** Data excerpts follows **

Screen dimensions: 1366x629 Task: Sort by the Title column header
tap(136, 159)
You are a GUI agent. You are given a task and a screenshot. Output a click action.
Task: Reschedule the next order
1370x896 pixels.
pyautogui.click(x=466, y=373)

** End of Data excerpts **

Task details:
Beginning at the line that contains "Task: Reschedule the next order", retype each line of the listing up to and including the last one, exactly as it stands, and nothing else.

Finished task:
Task: Reschedule the next order
1370x896 pixels.
pyautogui.click(x=466, y=373)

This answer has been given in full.